(via Diamond Cuts in Historic Jewelry:1381-1910) Herbert Tillander writes:
In the Six Voyages of John Baptista Tavernier there is an illustration of the fourth diamond that Tavernier sold to Louis XIV when he returned from his last voyage in 1669. At this point the stone weighed 51 9/16 ct. From Taverniers sketches it was impossible to produce a plausible side view of the gem with the recut Brilliant inscribed. But when I inverted the pictures, as Barbot (1858) and Kluge (1860) had done, the solution became immediately obvious. The first recutting (delivered by Alvarez in 1678) involved a loss of only about 9 ct—from 51 9/16 to 42 10/16 ct.

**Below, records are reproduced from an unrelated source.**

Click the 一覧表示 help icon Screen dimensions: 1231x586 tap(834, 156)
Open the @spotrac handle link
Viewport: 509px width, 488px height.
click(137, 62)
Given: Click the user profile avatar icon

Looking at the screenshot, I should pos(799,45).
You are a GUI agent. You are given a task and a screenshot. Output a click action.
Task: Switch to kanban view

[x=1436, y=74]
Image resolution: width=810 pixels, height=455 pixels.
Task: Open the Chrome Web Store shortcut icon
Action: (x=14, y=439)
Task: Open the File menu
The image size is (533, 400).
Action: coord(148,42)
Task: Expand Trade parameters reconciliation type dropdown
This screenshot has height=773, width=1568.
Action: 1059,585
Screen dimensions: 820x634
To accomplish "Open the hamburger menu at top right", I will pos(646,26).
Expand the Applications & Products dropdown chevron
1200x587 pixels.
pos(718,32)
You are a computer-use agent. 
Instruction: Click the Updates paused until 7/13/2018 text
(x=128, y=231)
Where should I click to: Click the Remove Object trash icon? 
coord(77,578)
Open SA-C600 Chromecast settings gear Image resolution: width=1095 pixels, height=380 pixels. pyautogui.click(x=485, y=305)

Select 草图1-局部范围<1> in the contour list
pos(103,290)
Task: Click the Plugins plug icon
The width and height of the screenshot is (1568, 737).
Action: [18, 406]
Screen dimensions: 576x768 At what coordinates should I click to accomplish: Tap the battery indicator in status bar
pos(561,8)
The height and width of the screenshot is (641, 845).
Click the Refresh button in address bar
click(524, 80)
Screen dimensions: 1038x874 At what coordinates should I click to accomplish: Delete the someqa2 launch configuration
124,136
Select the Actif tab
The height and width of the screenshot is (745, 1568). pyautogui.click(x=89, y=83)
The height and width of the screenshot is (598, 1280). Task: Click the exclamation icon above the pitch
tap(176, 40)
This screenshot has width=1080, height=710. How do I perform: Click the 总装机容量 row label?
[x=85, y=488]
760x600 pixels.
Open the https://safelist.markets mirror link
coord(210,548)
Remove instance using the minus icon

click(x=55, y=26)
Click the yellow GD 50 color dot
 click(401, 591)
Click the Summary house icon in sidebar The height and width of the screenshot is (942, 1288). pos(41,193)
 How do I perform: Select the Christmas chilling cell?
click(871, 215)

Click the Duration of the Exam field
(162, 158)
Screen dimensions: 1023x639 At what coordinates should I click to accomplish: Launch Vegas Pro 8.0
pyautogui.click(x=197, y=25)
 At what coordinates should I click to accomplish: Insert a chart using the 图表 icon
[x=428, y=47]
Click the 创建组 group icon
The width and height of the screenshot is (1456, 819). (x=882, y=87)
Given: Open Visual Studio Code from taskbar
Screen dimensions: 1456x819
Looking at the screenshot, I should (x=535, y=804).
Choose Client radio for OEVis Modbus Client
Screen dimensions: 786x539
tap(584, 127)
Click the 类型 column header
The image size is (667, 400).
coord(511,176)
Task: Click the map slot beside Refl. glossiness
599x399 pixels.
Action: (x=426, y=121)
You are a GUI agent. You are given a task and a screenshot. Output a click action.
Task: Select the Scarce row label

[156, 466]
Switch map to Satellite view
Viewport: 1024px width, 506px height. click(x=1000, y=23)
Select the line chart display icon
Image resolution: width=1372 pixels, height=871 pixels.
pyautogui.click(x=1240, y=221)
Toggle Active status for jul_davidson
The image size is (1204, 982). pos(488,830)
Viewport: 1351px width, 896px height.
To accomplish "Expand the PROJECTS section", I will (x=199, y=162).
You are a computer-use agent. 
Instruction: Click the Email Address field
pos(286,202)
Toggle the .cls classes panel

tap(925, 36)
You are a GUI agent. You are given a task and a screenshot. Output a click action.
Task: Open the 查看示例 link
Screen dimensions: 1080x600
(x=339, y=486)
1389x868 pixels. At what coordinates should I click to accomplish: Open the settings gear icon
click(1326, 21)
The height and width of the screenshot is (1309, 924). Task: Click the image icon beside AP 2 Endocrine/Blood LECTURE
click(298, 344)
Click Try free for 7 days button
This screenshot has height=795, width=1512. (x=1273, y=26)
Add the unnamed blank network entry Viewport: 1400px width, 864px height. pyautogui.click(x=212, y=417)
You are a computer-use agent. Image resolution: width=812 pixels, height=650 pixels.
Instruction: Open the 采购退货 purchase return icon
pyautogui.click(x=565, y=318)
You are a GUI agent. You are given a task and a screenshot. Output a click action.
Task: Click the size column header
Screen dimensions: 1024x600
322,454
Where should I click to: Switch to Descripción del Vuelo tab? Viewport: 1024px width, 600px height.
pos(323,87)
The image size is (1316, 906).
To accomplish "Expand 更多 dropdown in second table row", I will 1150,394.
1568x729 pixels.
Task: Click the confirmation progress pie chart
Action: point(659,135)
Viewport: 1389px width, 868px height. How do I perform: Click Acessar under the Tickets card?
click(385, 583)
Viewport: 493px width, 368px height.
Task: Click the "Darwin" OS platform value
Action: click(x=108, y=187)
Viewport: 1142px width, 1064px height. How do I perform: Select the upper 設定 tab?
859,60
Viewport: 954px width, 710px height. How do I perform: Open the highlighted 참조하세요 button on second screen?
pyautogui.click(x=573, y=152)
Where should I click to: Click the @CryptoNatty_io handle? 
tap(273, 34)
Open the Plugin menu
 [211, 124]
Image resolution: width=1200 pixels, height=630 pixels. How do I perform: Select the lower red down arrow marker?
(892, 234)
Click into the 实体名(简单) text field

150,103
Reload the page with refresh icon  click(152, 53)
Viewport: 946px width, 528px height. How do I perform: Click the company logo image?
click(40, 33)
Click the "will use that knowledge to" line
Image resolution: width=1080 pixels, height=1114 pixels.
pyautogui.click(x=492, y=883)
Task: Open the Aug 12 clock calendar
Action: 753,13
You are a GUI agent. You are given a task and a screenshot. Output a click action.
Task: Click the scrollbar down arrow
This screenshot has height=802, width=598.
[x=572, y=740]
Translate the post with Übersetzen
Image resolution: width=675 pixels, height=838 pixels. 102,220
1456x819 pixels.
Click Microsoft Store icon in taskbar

At this stage the crown was only ‘brillianteered’—that is, the forty smallest facets were applied and polished—and the bulky pavilion was left untouched. The 1691 inventory described the stone as cut ‘à facettes, à la mode’, omitting the phrase ‘des deux côtés’.
The gem was finally transformed into a well-made Brilliant in 1786, when most of the old French Crown diamonds were refashioned in Antwerp. Now it weighed only 26¾ ct and was described as ‘un très grand diamant brilliant, forme carrée, coins émousses, de bonne eau, et net’.